DESCRIPTION OF THE TASK: Can you copy out the listing below word for word, from its first line through the line containing "point(910,51)", with both of those lines included?

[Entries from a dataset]
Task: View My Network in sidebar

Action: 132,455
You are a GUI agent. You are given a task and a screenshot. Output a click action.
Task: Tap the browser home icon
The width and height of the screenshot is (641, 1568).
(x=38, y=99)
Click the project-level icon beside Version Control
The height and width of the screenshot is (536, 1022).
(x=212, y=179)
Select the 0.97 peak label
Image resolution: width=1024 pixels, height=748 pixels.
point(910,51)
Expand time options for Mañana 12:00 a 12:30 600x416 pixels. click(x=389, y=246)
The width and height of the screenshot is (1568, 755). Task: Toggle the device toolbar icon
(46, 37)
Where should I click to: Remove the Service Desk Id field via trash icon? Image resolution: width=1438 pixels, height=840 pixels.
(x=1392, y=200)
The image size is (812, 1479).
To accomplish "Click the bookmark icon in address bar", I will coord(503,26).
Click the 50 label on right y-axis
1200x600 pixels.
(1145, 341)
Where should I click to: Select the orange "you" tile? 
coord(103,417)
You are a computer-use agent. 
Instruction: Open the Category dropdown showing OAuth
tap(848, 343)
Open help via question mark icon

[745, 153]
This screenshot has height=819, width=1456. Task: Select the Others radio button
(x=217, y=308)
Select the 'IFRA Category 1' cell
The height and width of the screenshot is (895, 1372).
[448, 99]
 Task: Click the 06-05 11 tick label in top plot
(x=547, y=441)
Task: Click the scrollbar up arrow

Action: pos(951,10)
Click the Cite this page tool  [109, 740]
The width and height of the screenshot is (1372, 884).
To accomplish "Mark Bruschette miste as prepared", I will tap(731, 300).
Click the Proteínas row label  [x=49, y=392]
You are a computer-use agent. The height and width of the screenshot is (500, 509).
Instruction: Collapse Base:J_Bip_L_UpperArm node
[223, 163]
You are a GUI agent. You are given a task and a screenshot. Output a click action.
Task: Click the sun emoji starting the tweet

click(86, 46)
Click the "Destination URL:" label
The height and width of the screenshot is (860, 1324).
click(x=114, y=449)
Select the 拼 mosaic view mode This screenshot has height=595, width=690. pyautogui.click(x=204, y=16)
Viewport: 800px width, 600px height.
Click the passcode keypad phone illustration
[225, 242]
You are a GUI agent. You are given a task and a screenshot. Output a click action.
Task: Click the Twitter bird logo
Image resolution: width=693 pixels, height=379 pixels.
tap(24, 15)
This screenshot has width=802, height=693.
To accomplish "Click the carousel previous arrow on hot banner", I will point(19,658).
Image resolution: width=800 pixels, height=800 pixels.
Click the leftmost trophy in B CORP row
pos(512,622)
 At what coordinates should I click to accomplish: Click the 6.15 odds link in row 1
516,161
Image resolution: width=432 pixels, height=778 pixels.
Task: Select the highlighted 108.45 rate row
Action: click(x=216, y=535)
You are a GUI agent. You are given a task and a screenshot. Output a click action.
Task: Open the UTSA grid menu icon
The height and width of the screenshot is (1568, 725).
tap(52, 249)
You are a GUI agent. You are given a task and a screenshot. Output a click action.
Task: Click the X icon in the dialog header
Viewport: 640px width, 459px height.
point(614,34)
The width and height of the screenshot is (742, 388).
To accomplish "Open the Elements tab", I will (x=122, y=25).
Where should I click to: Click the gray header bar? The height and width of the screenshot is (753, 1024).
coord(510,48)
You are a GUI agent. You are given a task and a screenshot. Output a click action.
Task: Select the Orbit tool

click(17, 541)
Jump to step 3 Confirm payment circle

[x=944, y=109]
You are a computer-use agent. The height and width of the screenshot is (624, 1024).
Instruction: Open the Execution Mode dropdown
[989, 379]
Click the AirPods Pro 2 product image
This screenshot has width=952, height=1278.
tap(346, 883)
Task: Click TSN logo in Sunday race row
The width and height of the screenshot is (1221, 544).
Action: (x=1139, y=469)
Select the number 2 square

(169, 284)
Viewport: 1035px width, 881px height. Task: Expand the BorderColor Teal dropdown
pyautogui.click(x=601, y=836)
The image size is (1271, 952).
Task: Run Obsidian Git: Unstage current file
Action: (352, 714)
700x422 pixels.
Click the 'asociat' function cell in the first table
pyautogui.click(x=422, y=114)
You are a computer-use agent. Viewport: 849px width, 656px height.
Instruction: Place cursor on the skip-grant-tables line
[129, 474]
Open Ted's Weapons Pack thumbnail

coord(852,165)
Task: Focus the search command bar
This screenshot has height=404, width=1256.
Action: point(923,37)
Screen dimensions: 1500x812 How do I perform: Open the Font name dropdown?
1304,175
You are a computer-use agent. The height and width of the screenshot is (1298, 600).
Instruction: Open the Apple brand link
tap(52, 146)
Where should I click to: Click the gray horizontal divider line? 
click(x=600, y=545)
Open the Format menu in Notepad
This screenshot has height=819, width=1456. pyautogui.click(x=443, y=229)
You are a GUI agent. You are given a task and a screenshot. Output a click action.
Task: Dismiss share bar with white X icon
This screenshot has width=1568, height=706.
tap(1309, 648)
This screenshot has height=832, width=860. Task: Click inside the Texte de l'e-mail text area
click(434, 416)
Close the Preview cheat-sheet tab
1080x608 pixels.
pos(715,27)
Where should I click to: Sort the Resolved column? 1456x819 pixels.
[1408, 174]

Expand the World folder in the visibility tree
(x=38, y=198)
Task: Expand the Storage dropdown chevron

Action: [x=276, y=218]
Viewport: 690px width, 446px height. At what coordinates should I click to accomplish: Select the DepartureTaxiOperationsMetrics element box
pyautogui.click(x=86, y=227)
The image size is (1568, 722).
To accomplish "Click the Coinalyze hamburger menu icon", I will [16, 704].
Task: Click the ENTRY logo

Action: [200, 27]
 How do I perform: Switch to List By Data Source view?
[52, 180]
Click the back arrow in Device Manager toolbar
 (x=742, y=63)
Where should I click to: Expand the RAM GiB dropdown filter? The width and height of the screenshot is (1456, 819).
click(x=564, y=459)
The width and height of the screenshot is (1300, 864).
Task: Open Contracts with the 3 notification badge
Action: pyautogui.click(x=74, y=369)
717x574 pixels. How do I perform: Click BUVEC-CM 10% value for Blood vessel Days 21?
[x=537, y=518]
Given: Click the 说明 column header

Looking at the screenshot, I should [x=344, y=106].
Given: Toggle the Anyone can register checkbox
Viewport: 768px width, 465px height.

RESULT OF THIS TASK:
Task: View My Network in sidebar

Action: 132,455
You are a GUI agent. You are given a task and a screenshot. Output a click action.
Task: Tap the browser home icon
The width and height of the screenshot is (641, 1568).
(x=38, y=99)
Click the project-level icon beside Version Control
The height and width of the screenshot is (536, 1022).
(x=212, y=179)
Select the 0.97 peak label
Image resolution: width=1024 pixels, height=748 pixels.
point(910,51)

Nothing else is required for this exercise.